Stored records
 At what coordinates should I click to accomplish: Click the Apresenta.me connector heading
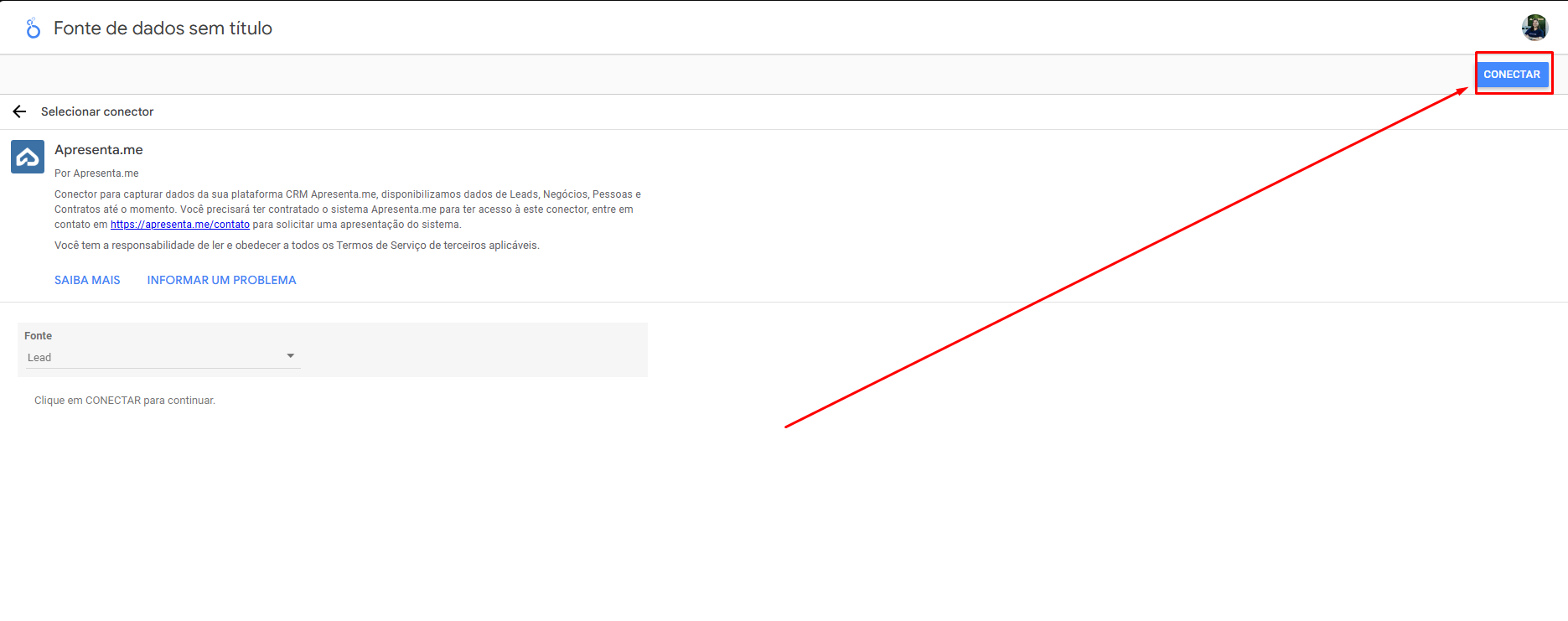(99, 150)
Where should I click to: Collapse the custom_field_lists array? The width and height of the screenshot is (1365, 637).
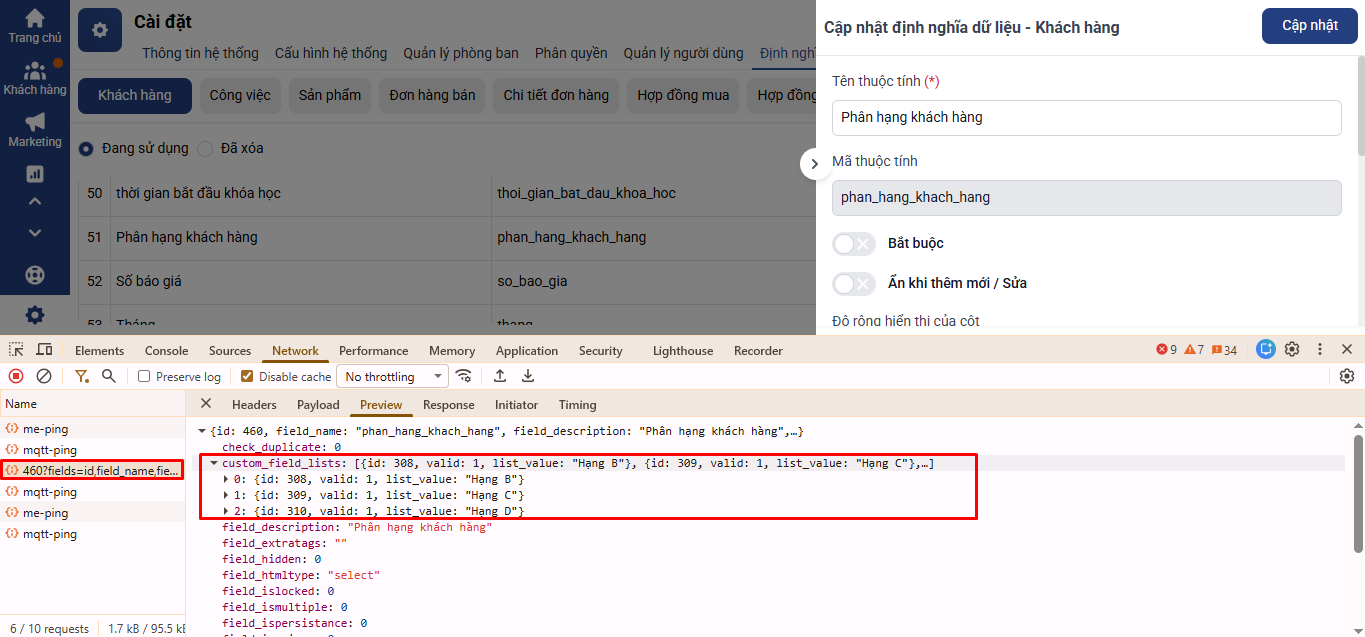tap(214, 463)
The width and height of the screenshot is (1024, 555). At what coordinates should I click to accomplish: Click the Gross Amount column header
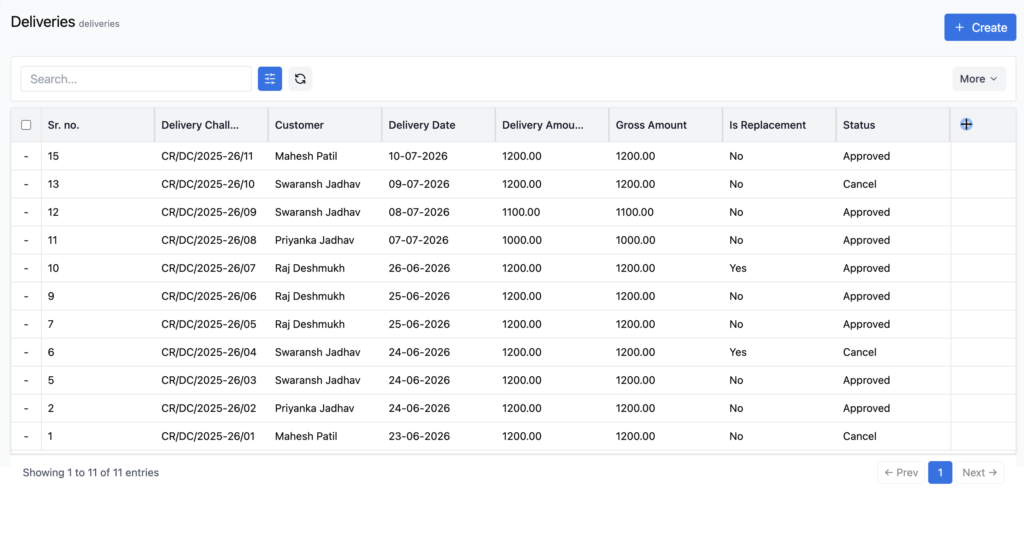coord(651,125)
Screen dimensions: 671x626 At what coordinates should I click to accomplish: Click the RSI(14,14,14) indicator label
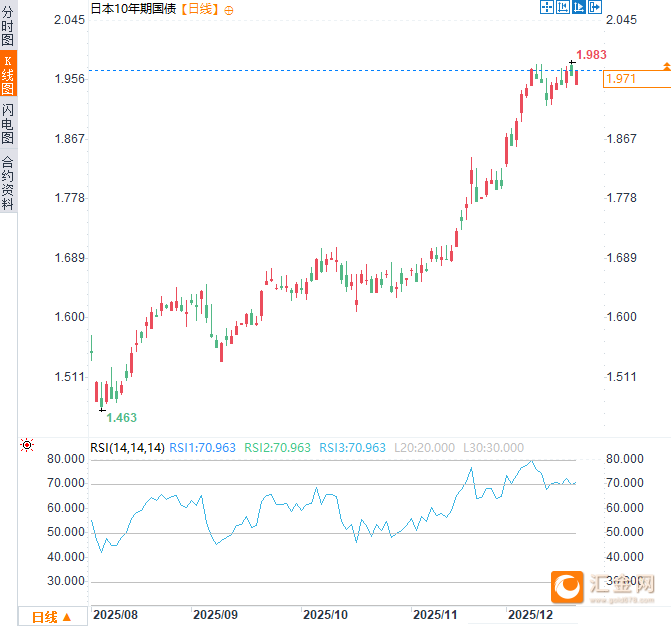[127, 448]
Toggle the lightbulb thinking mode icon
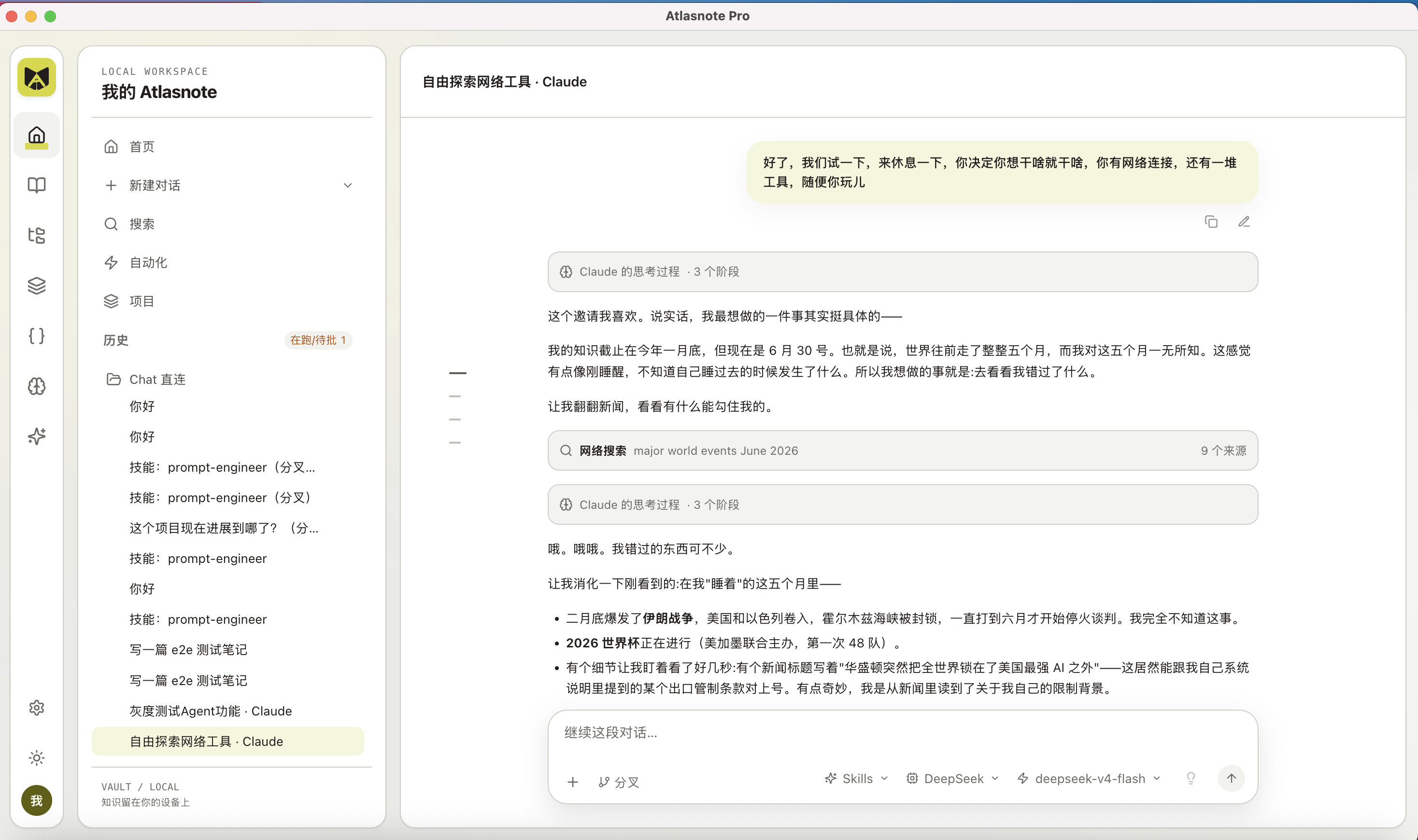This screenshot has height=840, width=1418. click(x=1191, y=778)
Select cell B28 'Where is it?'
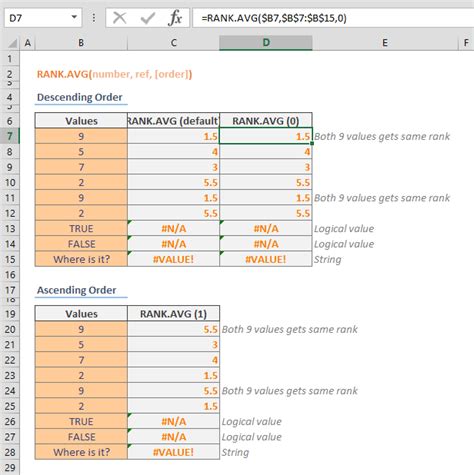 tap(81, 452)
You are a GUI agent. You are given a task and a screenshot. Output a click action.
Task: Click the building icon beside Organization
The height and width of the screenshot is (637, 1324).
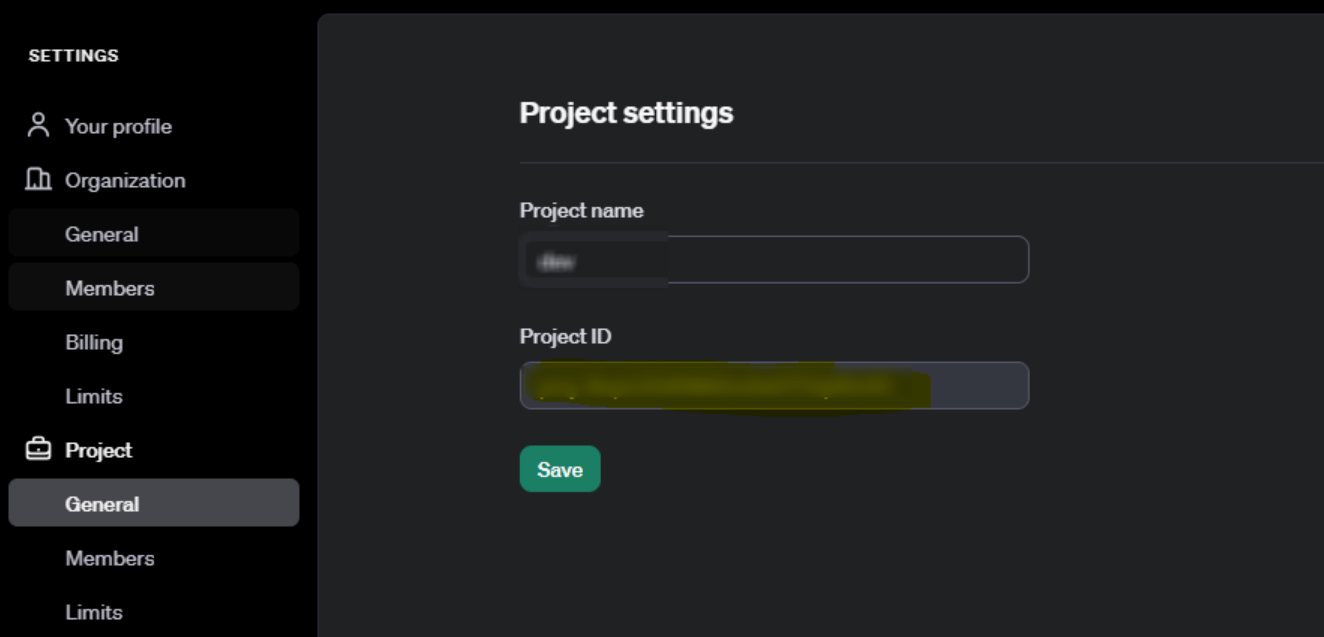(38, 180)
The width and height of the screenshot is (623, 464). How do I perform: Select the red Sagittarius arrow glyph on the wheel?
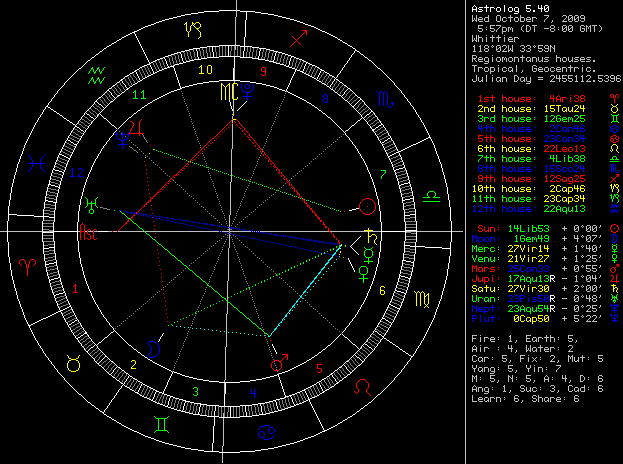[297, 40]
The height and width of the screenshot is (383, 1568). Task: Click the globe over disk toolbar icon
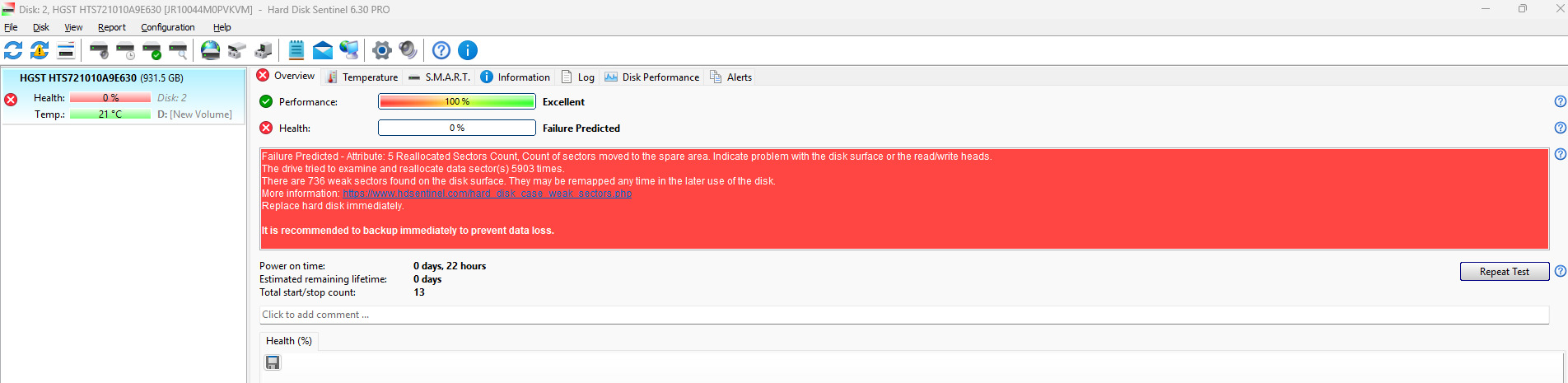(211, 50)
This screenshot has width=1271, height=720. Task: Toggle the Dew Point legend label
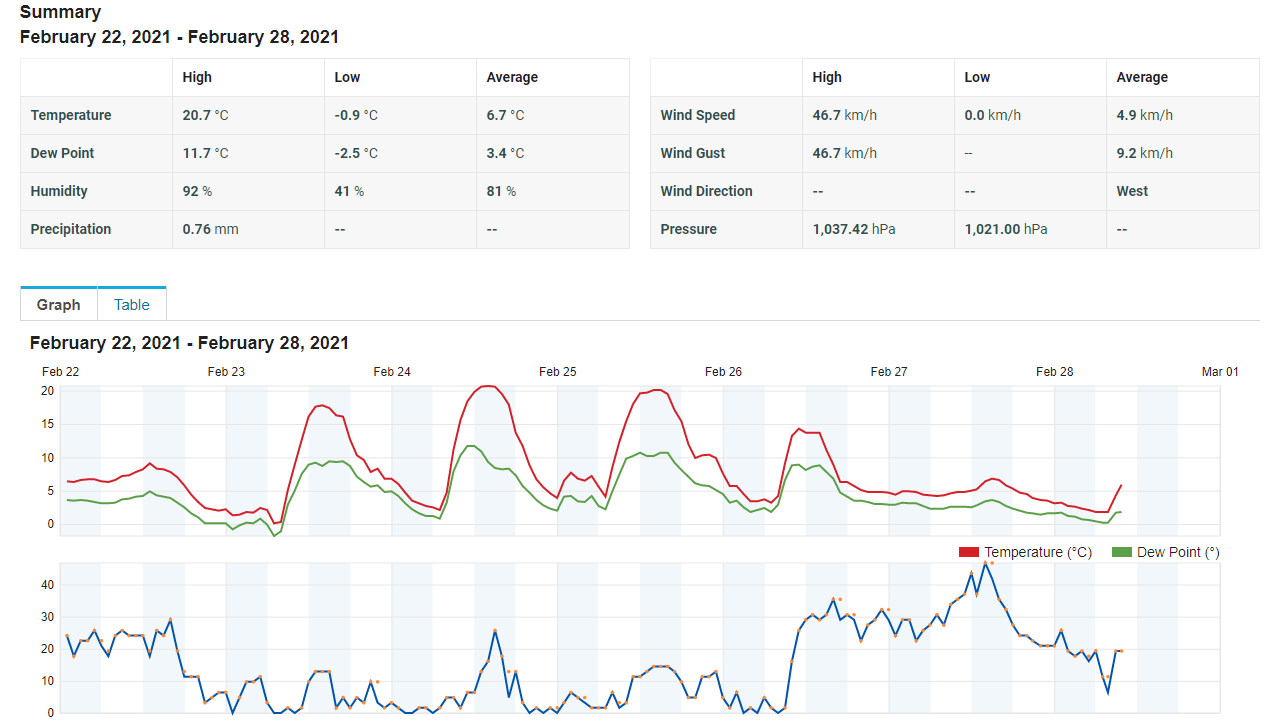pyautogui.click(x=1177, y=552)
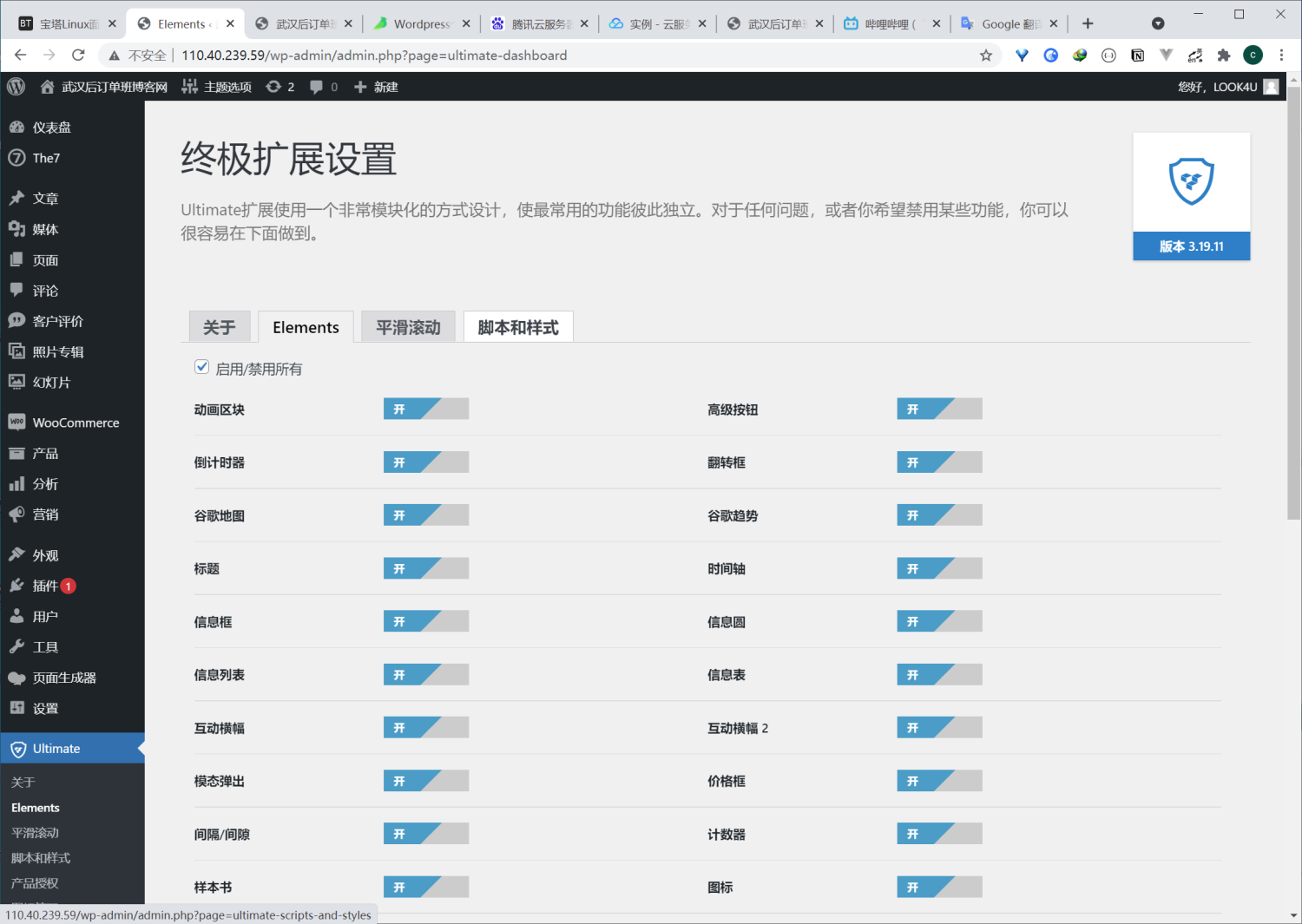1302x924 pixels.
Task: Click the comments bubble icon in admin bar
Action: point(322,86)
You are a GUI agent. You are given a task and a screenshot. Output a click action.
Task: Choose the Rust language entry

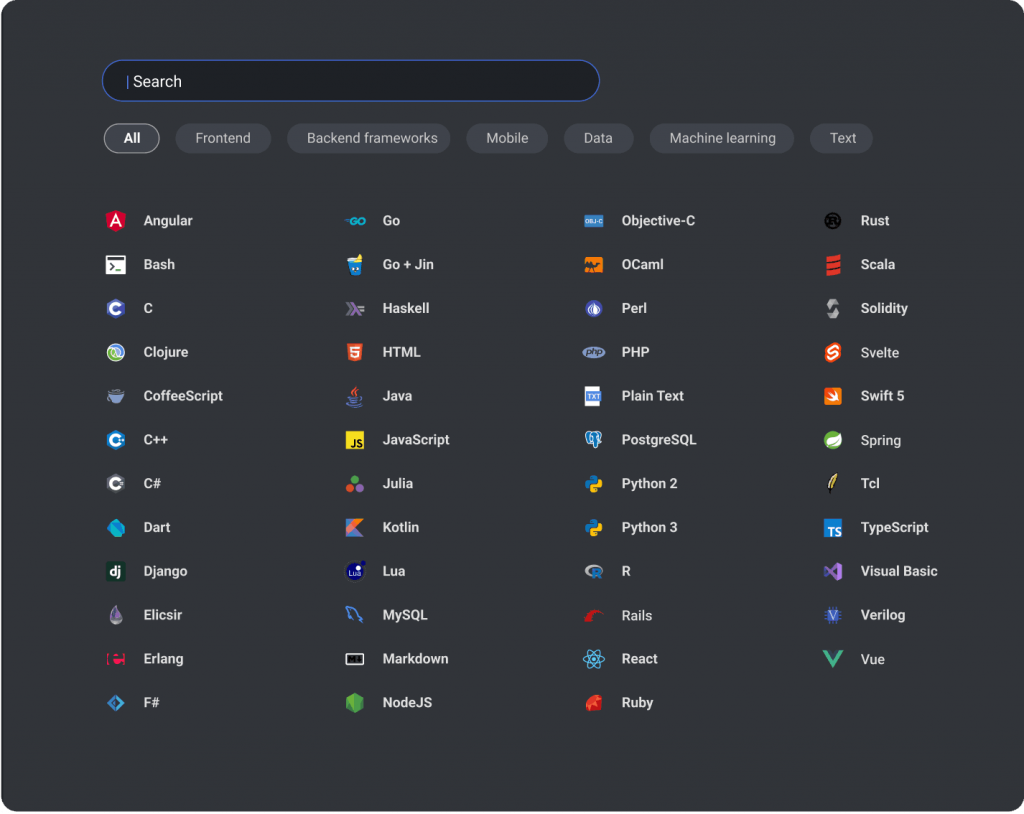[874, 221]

-- Brief --
Repeat each line above exactly as it reads, omitting any pictures.

-- Response --
 At what coordinates should I click to accomplish: Click the Apresenta.me connector heading
(99, 150)
Where should I click to: Collapse the custom_field_lists array? The width and height of the screenshot is (1365, 637).
tap(214, 463)
The width and height of the screenshot is (1024, 555). At what coordinates should I click to accomplish: Click the Gross Amount column header
coord(651,125)
Screen dimensions: 671x626 At what coordinates should I click to accomplish: Click the RSI(14,14,14) indicator label
[127, 448]
Toggle the lightbulb thinking mode icon
This screenshot has height=840, width=1418. click(x=1191, y=778)
Select cell B28 'Where is it?'
 tap(81, 452)
You are a GUI agent. You are given a task and a screenshot. Output a click action.
Task: Click the building icon beside Organization
The height and width of the screenshot is (637, 1324).
(38, 180)
The width and height of the screenshot is (623, 464). How do I perform: Select the red Sagittarius arrow glyph on the wheel?
[297, 40]
The height and width of the screenshot is (383, 1568). Task: Click the globe over disk toolbar icon
(211, 50)
This screenshot has width=1271, height=720. Task: Toggle the Dew Point legend label
pyautogui.click(x=1177, y=552)
1302x924 pixels.
Task: Click the comments bubble icon in admin bar
Action: point(322,86)
You are a GUI agent. You are given a task and a screenshot. Output a click action.
Task: Choose the Rust language entry

[874, 221]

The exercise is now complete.